RX Vega 56 launched in August 2017 with a blower-style stock cooler that is incapable of adequately handling the excess heat from this GPU at its full performance level. The default settings deliberately limit the power consumption and fan speed to keep it running comfortably within its physical limitations. Can it be improved with a different GPU cooler?
The Radeon driver software includes a tool called WattMan for adjusting the GPU and HBM clock speeds and voltage, fan speed, and total GPU power limit. Setting the fan speed and power as high as they’ll go yields an immediate improvement, albeit with uncomfortably loud fan noise. Maximum power consumption is limited to 210 W by the Vega 56 BIOS firmware on the GPU, and the easiest way to go higher is to replace that with BIOS firmware from the RX Vega 64 (up to 295 W) or RX Vega 64 Liquid Cooling (up to 345 W).
This GPU includes a small switch on the top to choose from 2 different BIOS. One of them is write-protected, the other can be overwritten (or flashed) with any RX Vega BIOS using ATIWinflash. You can find a collection of user-submitted BIOS files for most GPUs at TechPowerup.
To get the most out of Vega 56 with the original cooler I recommend using the Vega 64 BIOS and sliding the power limit all the way to +50% in WattMan to give the card some more breathing space and higher default clock speeds. The GPU will adjust its speed automatically to keep temperatures below 85C, so raise the fan speed as high as you can tolerate it.
For maximum performance the Vega 64 water-cooled edition BIOS has the highest power limit, but there are two caveats to consider: the default GPU clock speed of 1750 MHz is too high for most Vega 56 GPUs (although you might get lucky), and the temperature limit is locked at 70C.
I have installed my Vega 56 in an AKiTiO Node Thunderbolt 3 external graphics enclosure connected to a Dell XPS 13 9350. The Node has been upgraded with a 600w power supply. I’m using the Vega 64 water-cooled edition BIOS underclocked with OverdriveNtool (because WattMan is annoying) and I am monitoring and logging GPU status with GPU-Z.
With GPU clock set to 1650 MHz (the real clock speed can vary higher or lower depending on its mood) the idle temperature is 35C. To see what happens under load I am using four stress-test applications: 3DMark Fire Strike, 3DMark Time Spy, Unigine Superposition, and Ethereum ethminer.

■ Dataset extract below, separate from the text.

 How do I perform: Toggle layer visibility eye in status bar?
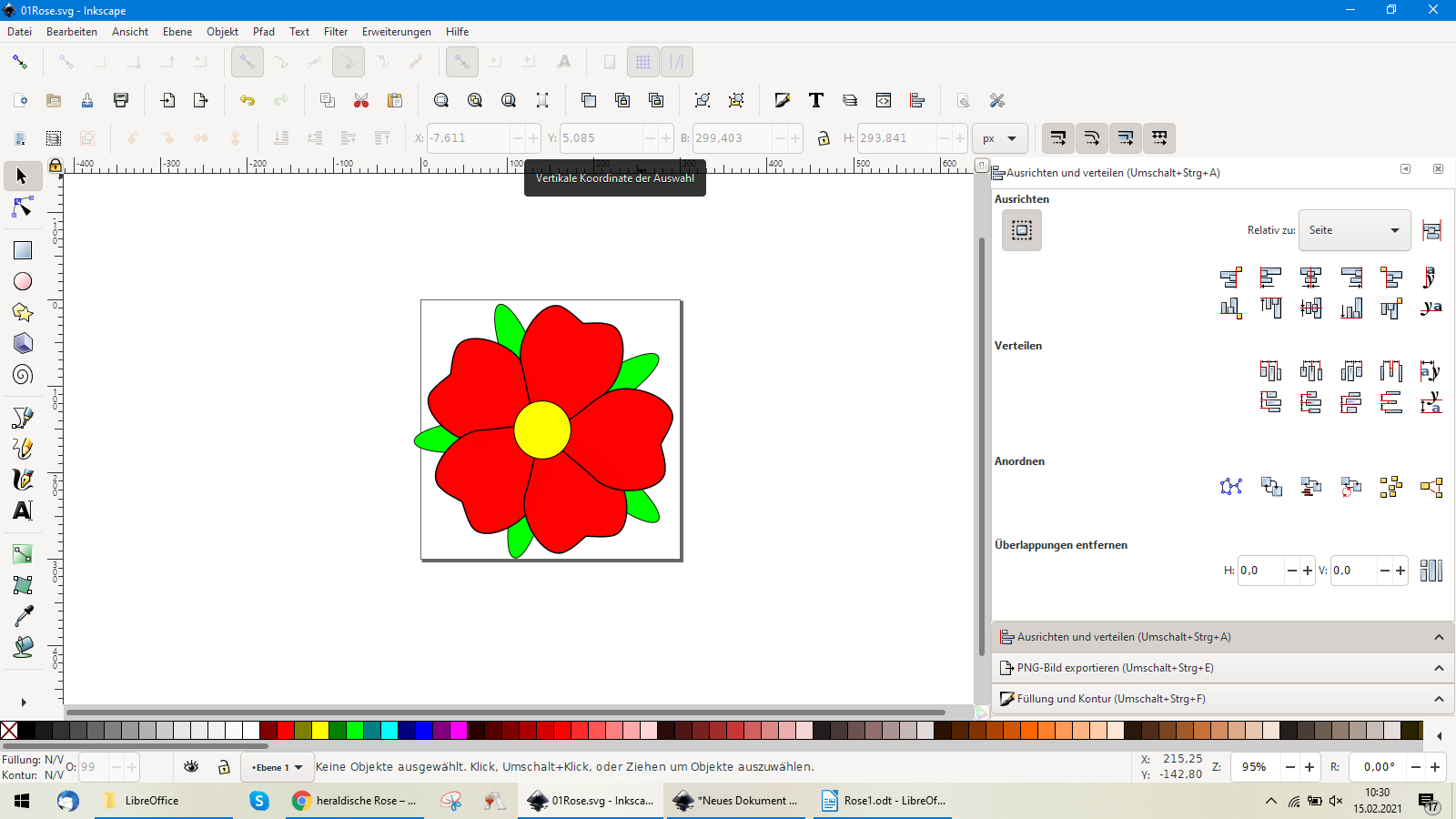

The results show the GPU core clock speed running above 1600 MHz for a short time at the start of each test before dropping down to near 1500 MHz under load. HBM speed (GPU memory clock) remained stable throughout the graphics tests and only throttled during Ethereum mining, which stresses the GPU in a different way.
Now let’s see what happens when the stock cooler is replaced with a larger air cooler: the Raijintek Morpheus II.
Running the stress tests again with the larger Morpheus II cooler produced surprising results: almost no difference to clock speeds in the graphical tests despite temperatures being up to 15C lower than before. Scores in these benchmarks improved less than 1%. Only the Ethereum mining test seemed to benefit, with GPU clock and HBM speeds now remaining high and stable resulting in a 29% improvement in mining hash rate. This is good news for other OpenCL compute workloads.
Why didn’t performance improve in the graphics tests? The most likely limiting factors are the laptop CPU, system RAM, or Thunderbolt 3 interface acting as a bottleneck. It could also be that the graphics tests don’t put much strain on the HBM modules like mining does, so the total heat output didn’t actually require better cooling. Regardless, this modification was definitely worthwhile for reducing the fan noise. The two large fans on the Morpheus II are barely audible even when running at full speed.